> **What to do**
Set down every line below, word for word.

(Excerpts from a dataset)
=====
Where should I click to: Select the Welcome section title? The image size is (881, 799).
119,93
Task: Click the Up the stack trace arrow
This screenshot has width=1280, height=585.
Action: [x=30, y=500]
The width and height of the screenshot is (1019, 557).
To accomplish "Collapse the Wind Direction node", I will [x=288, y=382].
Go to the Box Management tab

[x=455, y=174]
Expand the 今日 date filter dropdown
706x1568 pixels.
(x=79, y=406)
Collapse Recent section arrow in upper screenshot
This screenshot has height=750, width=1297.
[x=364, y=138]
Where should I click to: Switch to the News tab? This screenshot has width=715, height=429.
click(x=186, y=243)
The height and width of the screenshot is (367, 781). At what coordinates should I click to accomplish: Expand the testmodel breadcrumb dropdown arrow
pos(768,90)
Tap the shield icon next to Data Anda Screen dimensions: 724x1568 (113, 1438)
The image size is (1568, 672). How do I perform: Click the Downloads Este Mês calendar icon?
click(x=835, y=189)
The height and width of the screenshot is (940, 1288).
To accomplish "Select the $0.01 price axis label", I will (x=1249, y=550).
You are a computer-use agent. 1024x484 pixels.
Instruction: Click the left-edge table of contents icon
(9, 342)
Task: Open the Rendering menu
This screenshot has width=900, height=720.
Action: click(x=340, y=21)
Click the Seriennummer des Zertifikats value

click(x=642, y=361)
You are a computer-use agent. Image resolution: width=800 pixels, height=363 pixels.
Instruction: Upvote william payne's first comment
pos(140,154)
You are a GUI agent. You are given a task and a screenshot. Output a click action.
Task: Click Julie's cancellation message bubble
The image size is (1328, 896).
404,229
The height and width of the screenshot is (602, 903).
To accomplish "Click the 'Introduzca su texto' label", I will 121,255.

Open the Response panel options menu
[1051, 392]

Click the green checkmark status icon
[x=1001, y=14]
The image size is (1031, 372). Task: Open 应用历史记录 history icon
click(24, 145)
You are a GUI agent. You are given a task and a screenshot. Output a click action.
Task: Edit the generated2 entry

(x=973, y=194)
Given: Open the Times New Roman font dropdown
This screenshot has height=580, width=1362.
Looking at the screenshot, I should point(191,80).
=====
> **Exercise response**
Where should I click to: Select the Welcome section title? The image size is (881, 799).
119,93
Task: Click the Up the stack trace arrow
This screenshot has width=1280, height=585.
Action: [x=30, y=500]
The width and height of the screenshot is (1019, 557).
To accomplish "Collapse the Wind Direction node", I will [x=288, y=382].
Go to the Box Management tab

[x=455, y=174]
Expand the 今日 date filter dropdown
706x1568 pixels.
(x=79, y=406)
Collapse Recent section arrow in upper screenshot
This screenshot has height=750, width=1297.
[x=364, y=138]
Where should I click to: Switch to the News tab? This screenshot has width=715, height=429.
click(x=186, y=243)
The height and width of the screenshot is (367, 781). At what coordinates should I click to accomplish: Expand the testmodel breadcrumb dropdown arrow
pos(768,90)
Tap the shield icon next to Data Anda Screen dimensions: 724x1568 (113, 1438)
The image size is (1568, 672). How do I perform: Click the Downloads Este Mês calendar icon?
click(x=835, y=189)
The height and width of the screenshot is (940, 1288).
To accomplish "Select the $0.01 price axis label", I will (x=1249, y=550).
You are a computer-use agent. 1024x484 pixels.
Instruction: Click the left-edge table of contents icon
(9, 342)
Task: Open the Rendering menu
This screenshot has width=900, height=720.
Action: click(x=340, y=21)
Click the Seriennummer des Zertifikats value

click(x=642, y=361)
You are a computer-use agent. Image resolution: width=800 pixels, height=363 pixels.
Instruction: Upvote william payne's first comment
pos(140,154)
You are a GUI agent. You are given a task and a screenshot. Output a click action.
Task: Click Julie's cancellation message bubble
The image size is (1328, 896).
404,229
The height and width of the screenshot is (602, 903).
To accomplish "Click the 'Introduzca su texto' label", I will 121,255.

Open the Response panel options menu
[1051, 392]

Click the green checkmark status icon
[x=1001, y=14]
The image size is (1031, 372). Task: Open 应用历史记录 history icon
click(24, 145)
You are a GUI agent. You are given a task and a screenshot. Output a click action.
Task: Edit the generated2 entry

(x=973, y=194)
Given: Open the Times New Roman font dropdown
This screenshot has height=580, width=1362.
Looking at the screenshot, I should point(191,80).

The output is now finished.